No—measurements are routinely performed in ambient air or inert gas (N₂, Ar) environments. Vacuum compatibility is available as an optional upgrade.
Can it measure anisotropic thermoelectric properties?
Yes—the triaxial stage permits precise angular alignment of scan direction relative to crystallographic axes; combined with rotational sample holder option, full tensor component extraction (S_xx, S_xy, etc.) is supported.
How is thermal drift compensated during long-duration scans?
Real-time thermal drift correction is implemented via periodic reference measurements on a certified Si standard (NIST-traceable S value) placed adjacent to the sample; software interpolates correction offsets across the map.

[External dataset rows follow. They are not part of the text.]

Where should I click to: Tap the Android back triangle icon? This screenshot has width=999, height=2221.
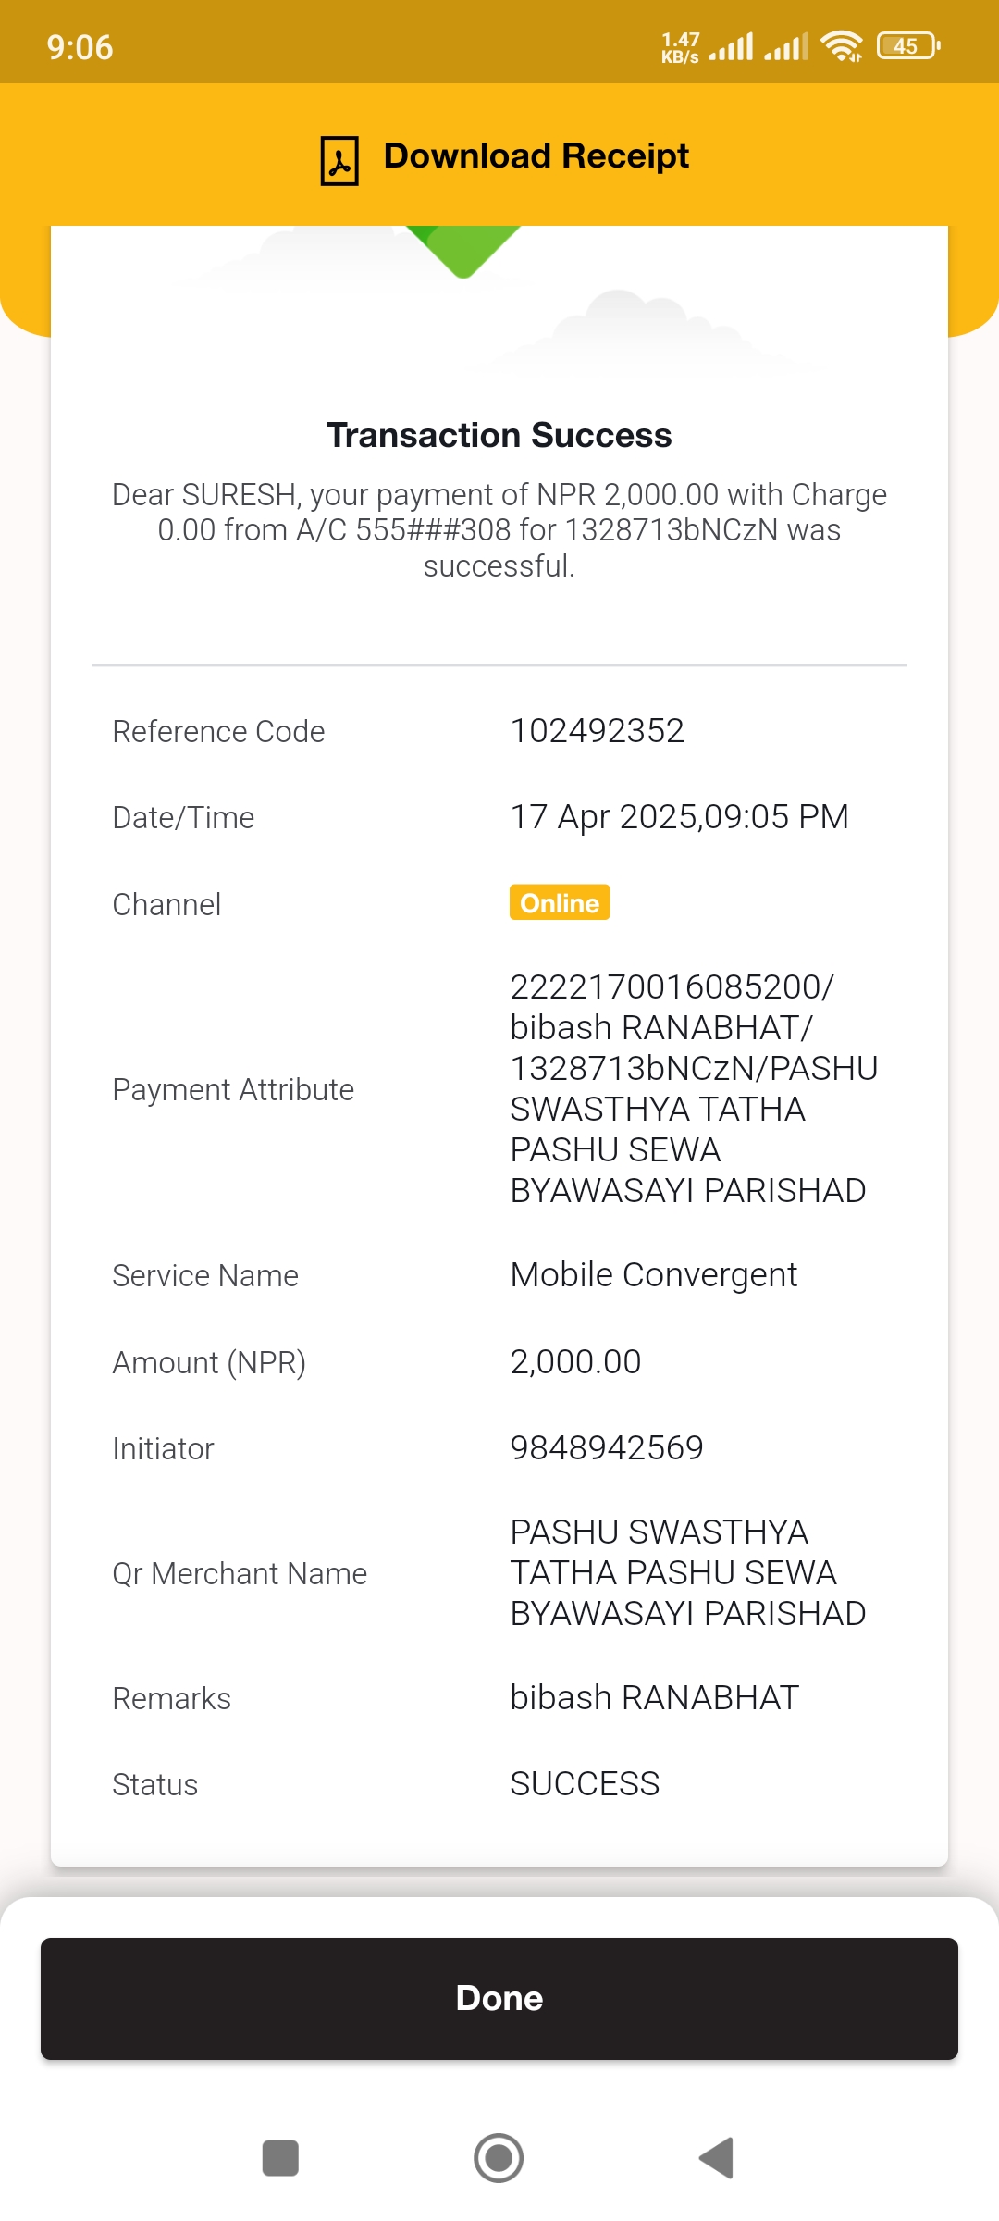[x=717, y=2158]
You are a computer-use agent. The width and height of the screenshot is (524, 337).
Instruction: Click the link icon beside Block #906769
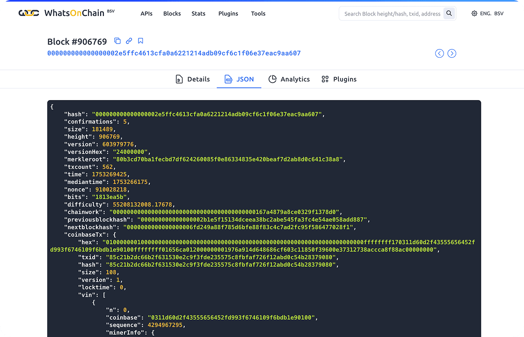(129, 41)
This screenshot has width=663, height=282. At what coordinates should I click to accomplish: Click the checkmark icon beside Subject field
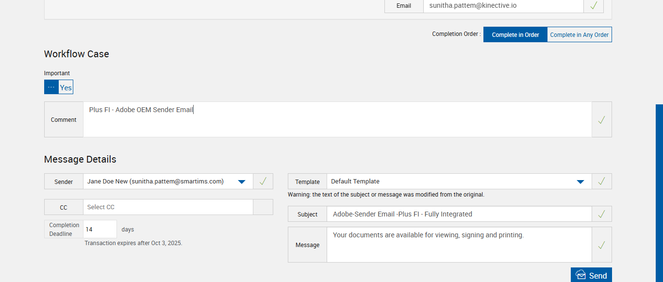601,214
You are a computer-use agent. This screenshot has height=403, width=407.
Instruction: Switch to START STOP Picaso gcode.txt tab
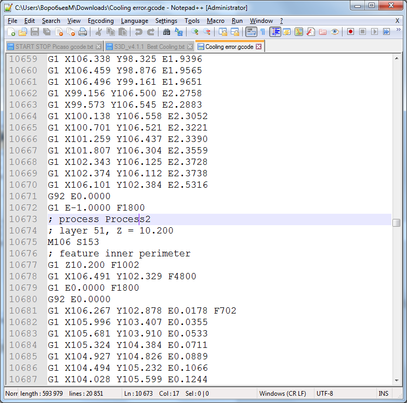(x=54, y=47)
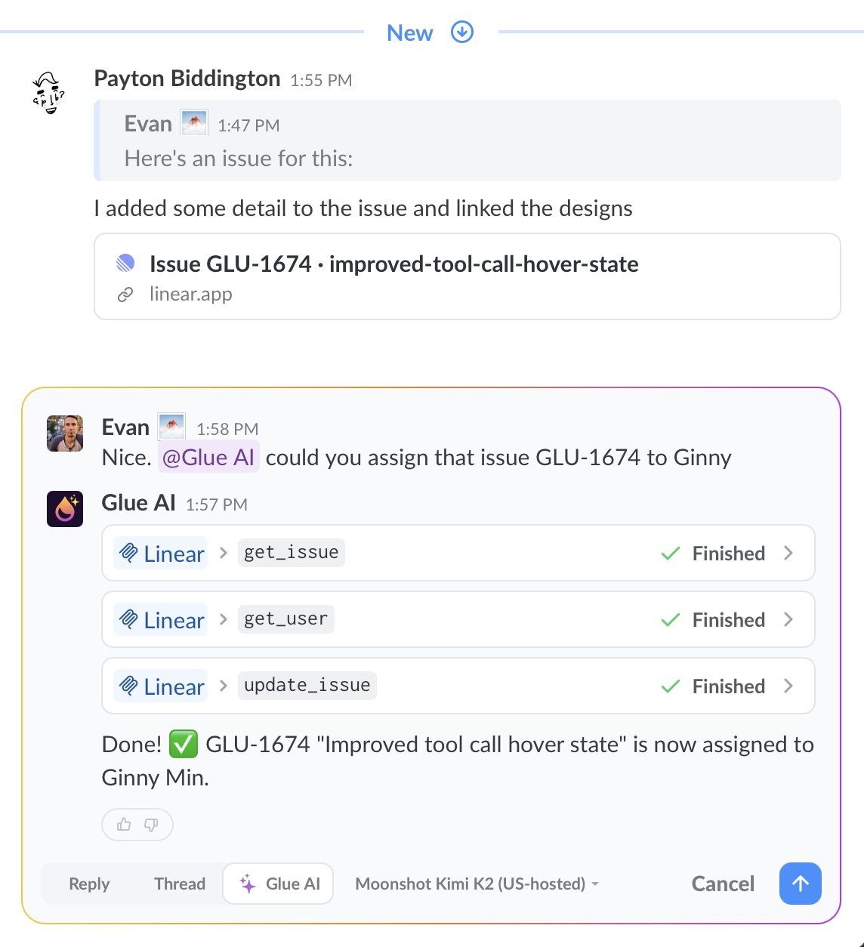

Is calibration traceable to national metrology institutes?
Yes—voltage and temperature channels are factory-calibrated against PTB (Physikalisch-Technische Bundesanstalt) reference standards; calibration certificates include uncertainty budgets per ISO/IEC 17025.
What sample preparation protocols are recommended?
Minimal preparation is required: surface polishing to < 0.1 µm roughness (for bulk) or cleaving (for layered crystals); no sputtering or lithography needed. For insulating substrates, a thin conductive underlayer (e.g., 5 nm Ti) may be applied to prevent charge accumulation.